SShTSE typically uses partial phase encoding to acquire the entire k-space in a single shot without significant T2 decay and utilizes Homodyne reconstruction to generate the final image. SShTSE can be modified to acquire both IP and OP echoes in the same repetition between each pair of refocusing pulses (fig. 1b). However, it enforces to use partial echo along the readout direction (fig. 1c) to acquire IP and OP echoes at optimal δt (e.g. 1.1 ms at 3T) for Dixon processing. This provides a unique challenge of acquiring the k-space with both partial echo and partial phase encoding for dual-echo Dixon SShTSE. In such scenario, the pulse sequence and the corresponding reconstruction were modified to perform zero filling along the frequency encoding direction and homodyne reconstruction along the phase encoding direction. Dual-echo Dixon SShTSE was implemented on a 3 T Ingenia scanner (Philips Healthcare, Best, The Netherlands). The sequence was evaluated and compared against SShTSE with and without SPAIR in the abdomen of 2 normal volunteers and 2 patients with IRB approval and written informed consent. The typical imaging parameters of the dual-echo Dixon SShTSE sequence included: coronal and/or axial orientation; FOV = 360×360×199 mm; Resolution = 1.5×2×4 mm; SENSE = 3; TE/TR = 45/480 ms, Half Scan factor = 0.6, echo spacing of 6.1ms, δt = 1.1 ms, partial readout of 0.8-1.0. Approximately 40 slices were acquired in 2 breath held acquisitions of 15-17 seconds each. SShTSE with and without SPAIR used similar parameters, except TI = 240 ms for SPAIR, echo spacing of 5.4 ms.

Result

Figure 2 shows SShTSE images of a normal volunteer acquired without (a) and with SPAIR (b) in two breath-held acquisitions each. Corresponding images acquired with dual-echo Dixon SShTSE (fig. 2c-e) show uniform fat suppression throughout the volume in two breath-held acquisitions. Similar acquisitions in the axial orientation of a patient at two separate locations are shown in figures 3 and 4 respectively. At both locations, dual-echo Dixon SShTSE provided uniform fat suppression compared to SShTSE with SPAIR.

Discussion

In this work, we developed a true single shot acquisition with uniform fat/water separation by combining dual-echo Dixon acquisition with SShTSE. Optimal combination of partial frequency and phase encoding were implemented to achieve uniform fat/water separation without sacrificing the image quality.

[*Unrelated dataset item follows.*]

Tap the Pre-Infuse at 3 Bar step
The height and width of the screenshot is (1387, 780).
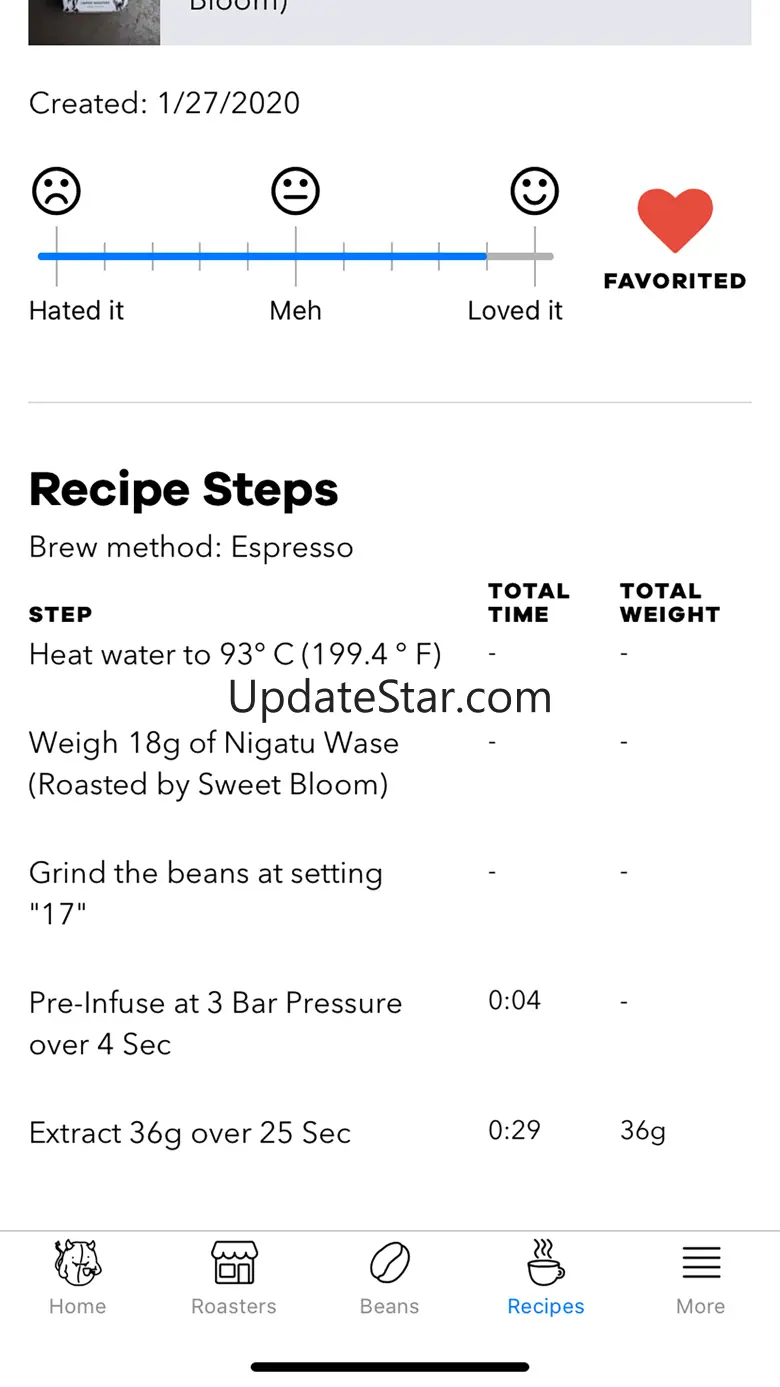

This provides a robust SShTSE acquisition with uniform fat/water separation for rapid abdominal imaging.

Acknowledgements

No acknowledgement found.

References

[1]Semelka RC., et al. JMRI 1996; 6 (4):698-699. [2]Nicholas P, et al. MRI 1999; 17(9):1255-1260. [3]Lauenstein TC., et al. JMRI 2008; 27(6):1448-1454. [4]Ream JM., Rosenkrantz AB. Radiologic Clinics of North America 2015; 53(3): 583-598.

Figures

FIG. 1, pulse sequence diagram: single shot TSE sequence with (a) multi-acquisition Dixon acquiring IP and OP images in two separate repetitions; (b) dual-echo Dixon acquiring IP and OP images in single repetition; (c) partial echo may acquired to maintain the optimized IP and OP interval for high resolution imaging.

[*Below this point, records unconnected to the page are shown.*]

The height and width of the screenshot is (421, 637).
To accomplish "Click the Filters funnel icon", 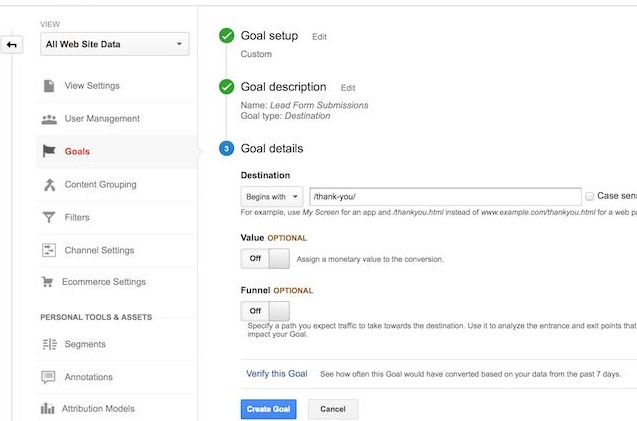I will (48, 217).
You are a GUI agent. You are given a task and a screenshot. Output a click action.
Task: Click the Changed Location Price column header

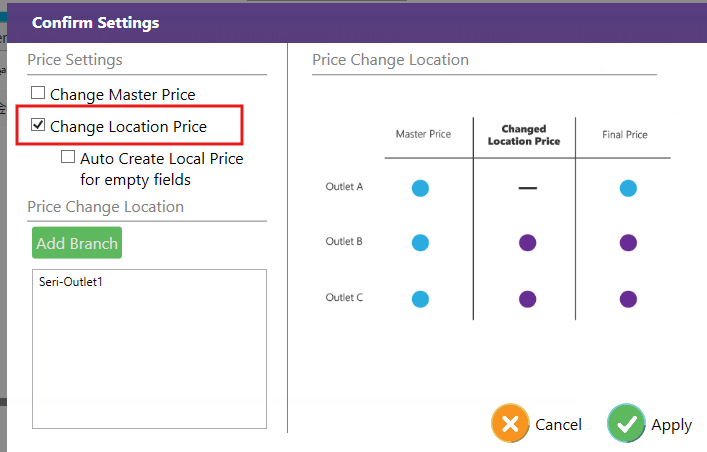click(x=524, y=135)
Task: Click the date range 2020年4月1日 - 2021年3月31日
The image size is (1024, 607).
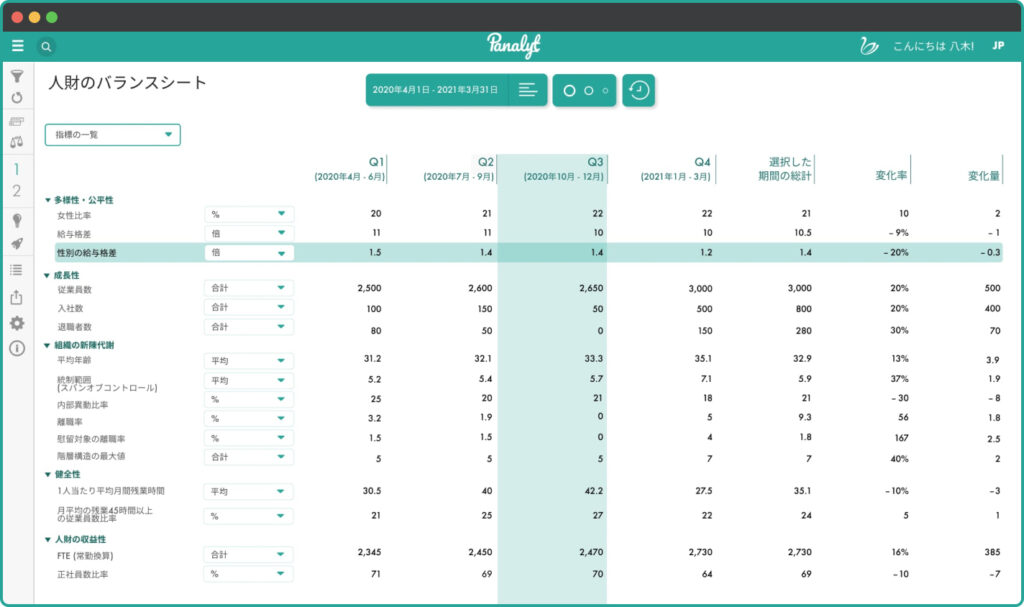Action: click(435, 90)
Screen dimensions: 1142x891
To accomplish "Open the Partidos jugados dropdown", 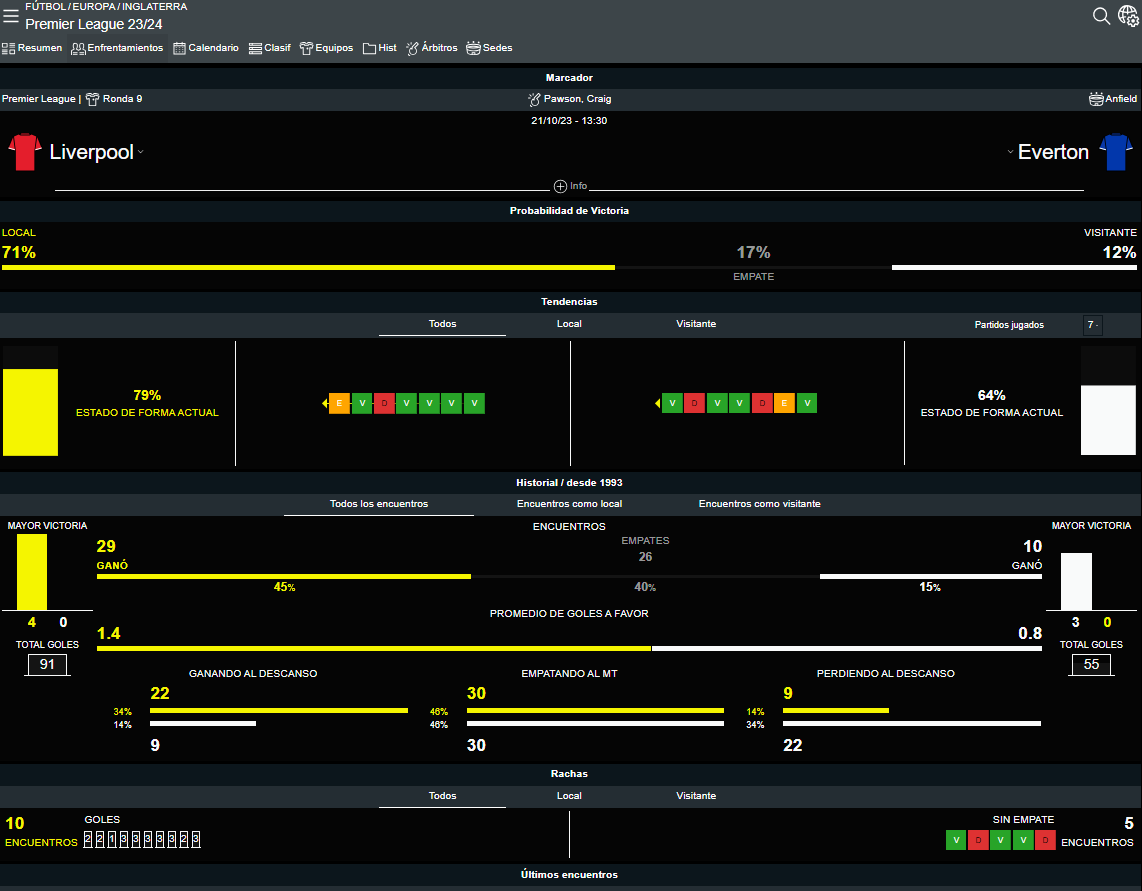I will [x=1093, y=325].
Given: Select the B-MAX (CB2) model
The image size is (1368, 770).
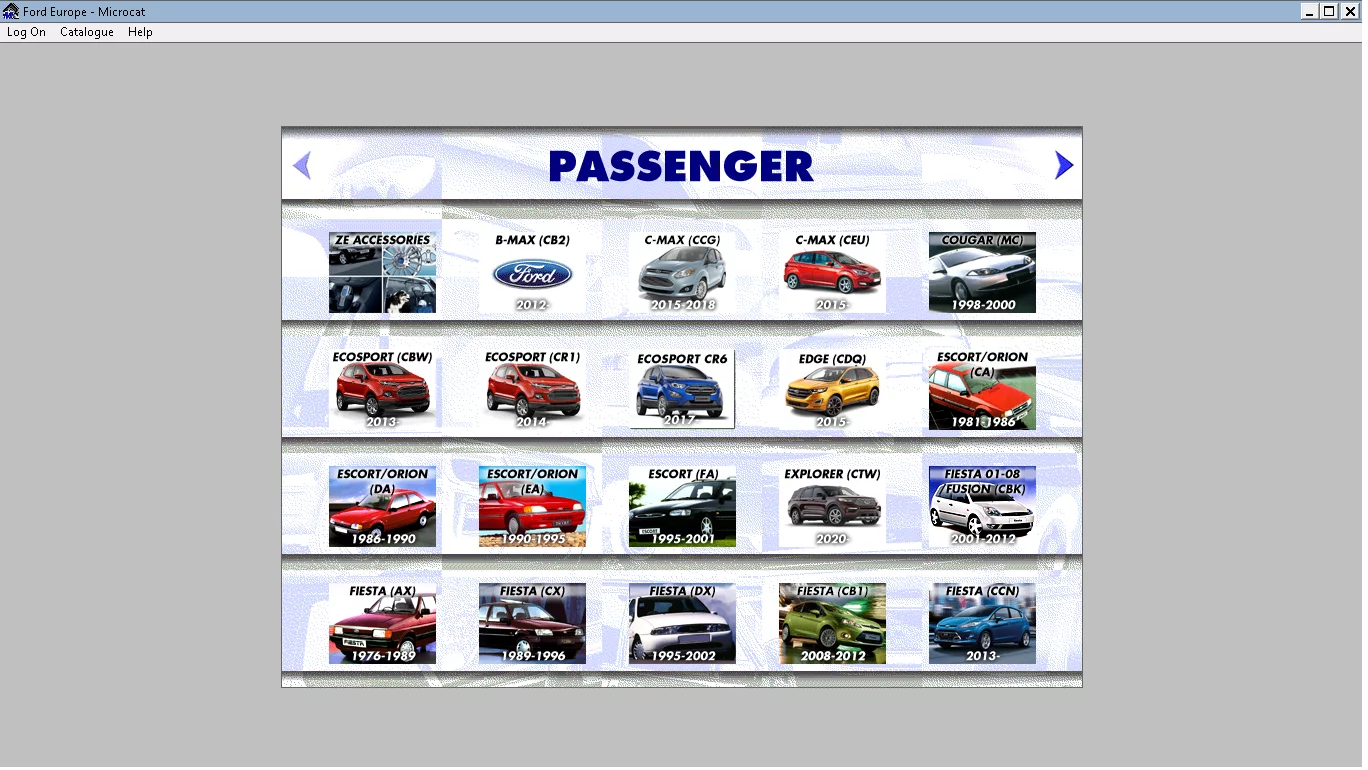Looking at the screenshot, I should coord(532,271).
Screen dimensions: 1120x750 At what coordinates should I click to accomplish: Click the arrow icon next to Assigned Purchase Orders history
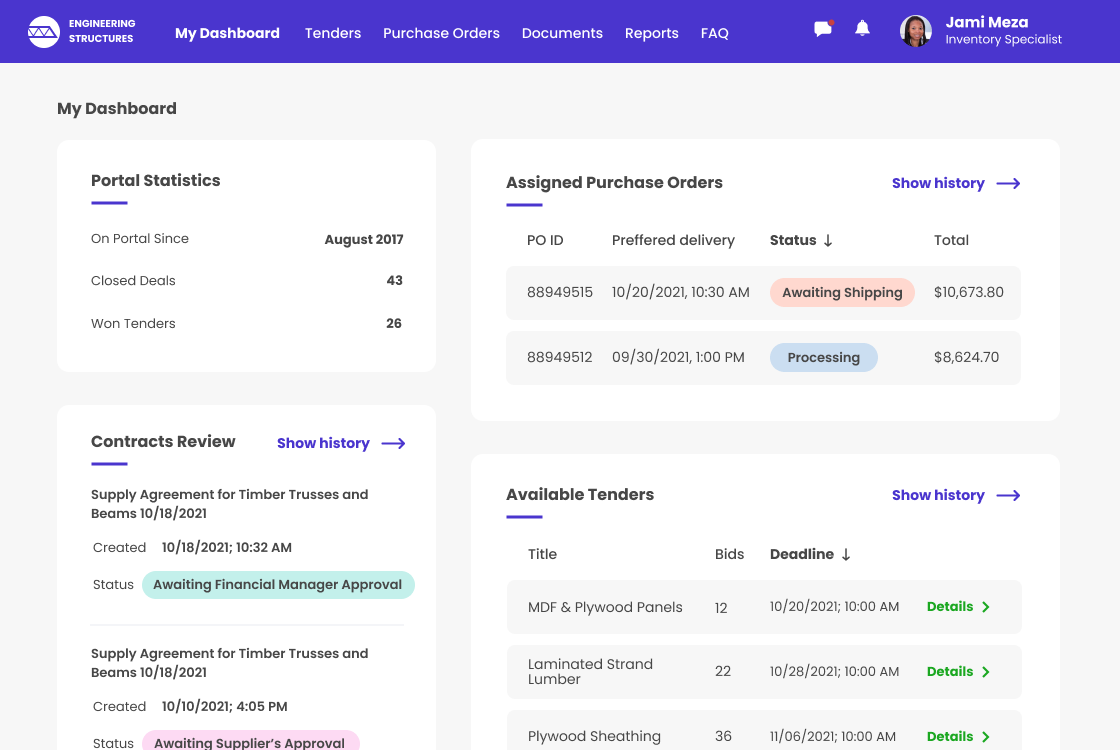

FIG. 2, SShTSE images of a normal volunteer acquired without (a) and with SPAIR (b). IP (c) image of the same location acquired using SShTSE with dual-echo Dixon, and the reconstructed water-only(d) and fat-only(e) images. Unsuppressed fat (red arrows) can be observed in SShTSE image with SPAIR.

FIG. 3, SShTSE images of a patient acquired without (a) and with SPAIR (b). IP (c) image of the same location acquired using SShTSE with dual-echo Dixon, and the reconstructed water-only(d) and fat-only(e) images. Red arrows show subcutaneous fat was not completely suppressed using SPAIR.

FIG. 4, SShTSE images of a patient acquired without (a) and with SPAIR (b). IP (c) image of the same location acquired using SShTSE with dual-echo Dixon, and the reconstructed water-only(d) and fat-only(e) images. Red arrows show incomplete fat suppression in the intra-abdominal cavity using SPAIR.